Instruction: Copy the listing below word for word, starting at its first line and stopping after the line that contains "menu-item-edit: Edit is". Leave the pictures out of your copy.

-------- Given information

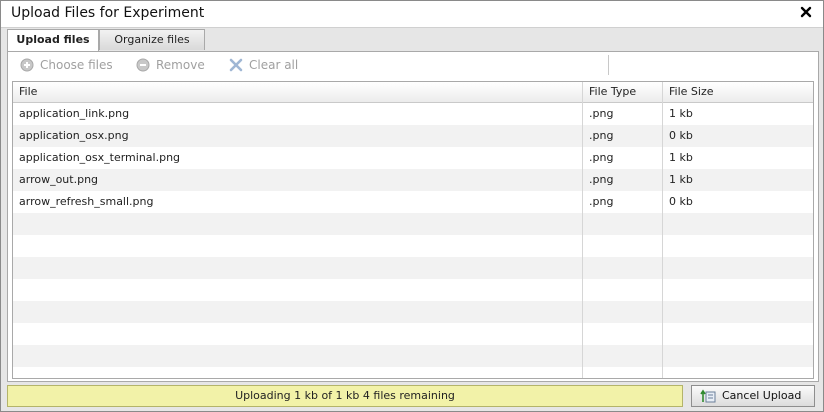 The width and height of the screenshot is (824, 412). I want to click on tab-upload-files: Upload files, so click(53, 40).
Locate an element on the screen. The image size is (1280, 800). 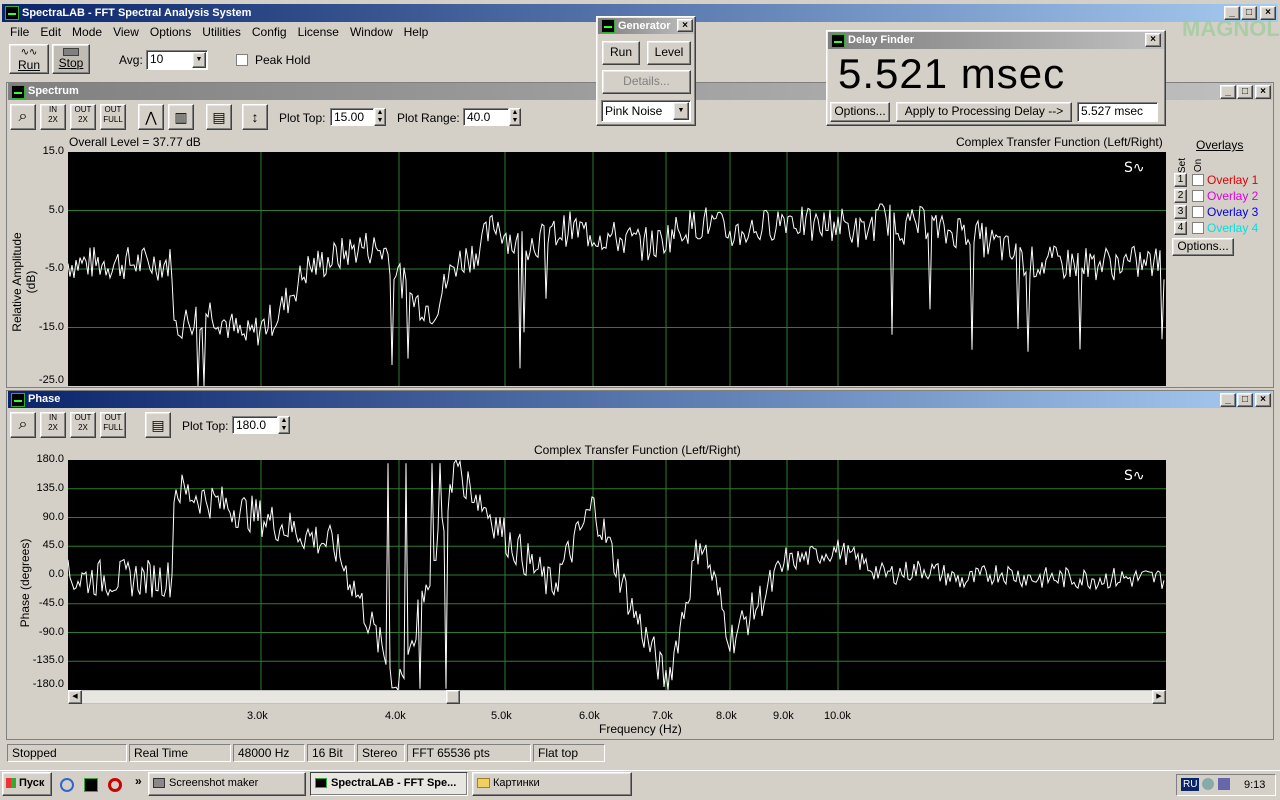
menu-item-edit: Edit is located at coordinates (50, 32).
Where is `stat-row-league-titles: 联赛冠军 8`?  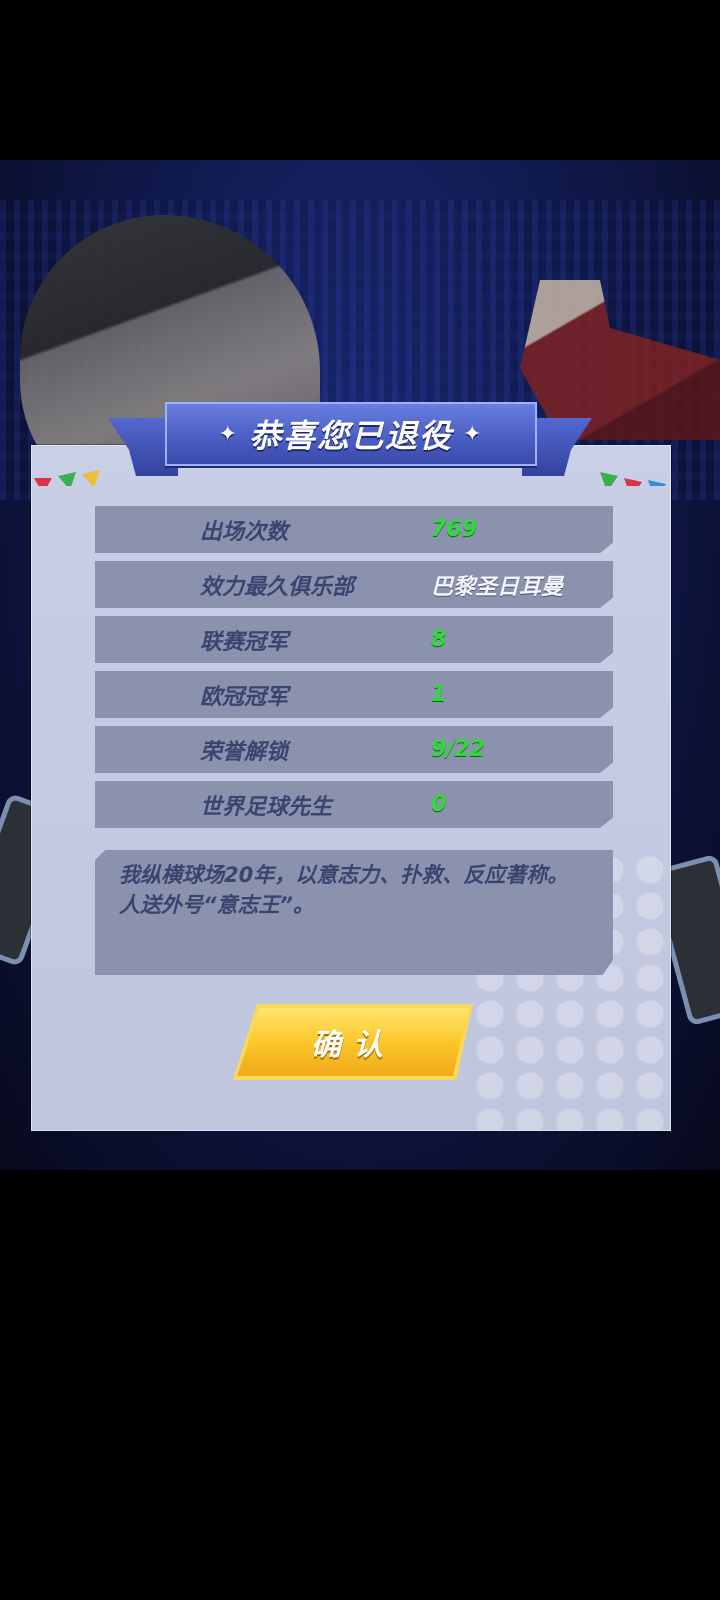 stat-row-league-titles: 联赛冠军 8 is located at coordinates (354, 640).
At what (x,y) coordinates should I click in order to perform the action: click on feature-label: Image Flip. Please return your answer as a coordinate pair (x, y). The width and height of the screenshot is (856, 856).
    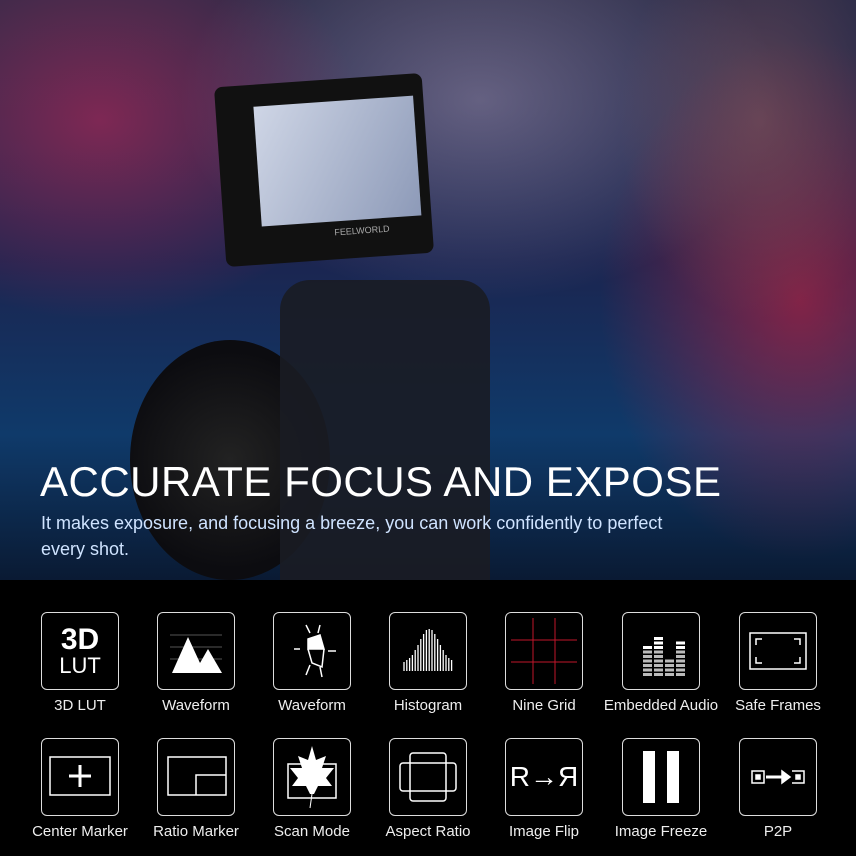
    Looking at the image, I should click on (544, 832).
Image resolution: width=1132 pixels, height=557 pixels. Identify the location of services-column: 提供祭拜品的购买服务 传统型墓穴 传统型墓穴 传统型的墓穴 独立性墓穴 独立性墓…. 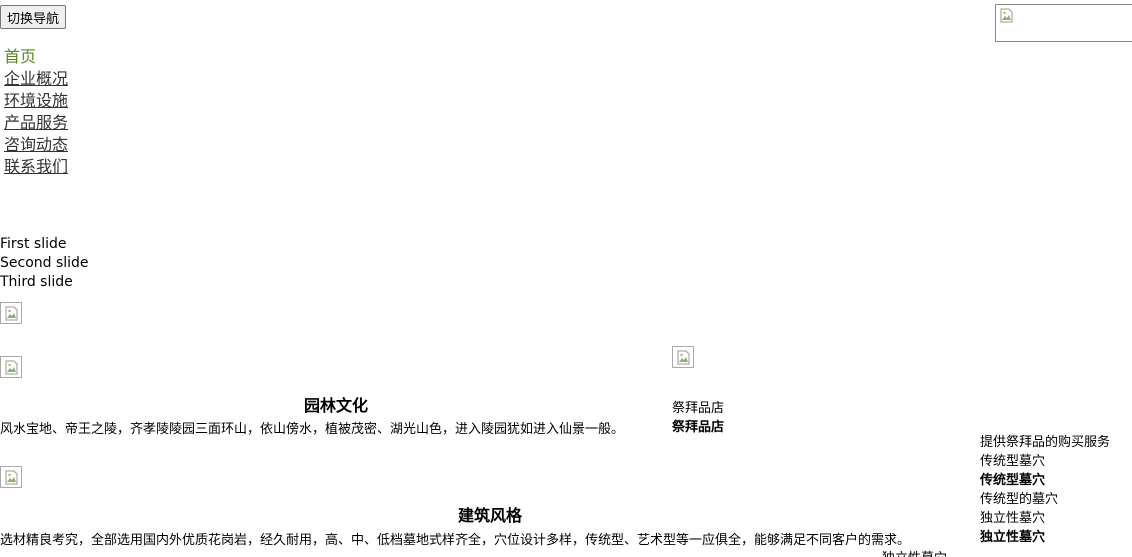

----------------

Task result:
 The width and height of the screenshot is (824, 412). I want to click on tab-upload-files: Upload files, so click(53, 40).
Locate an element on the screen. The image size is (1280, 800). 
menu-item-edit: Edit is located at coordinates (50, 32).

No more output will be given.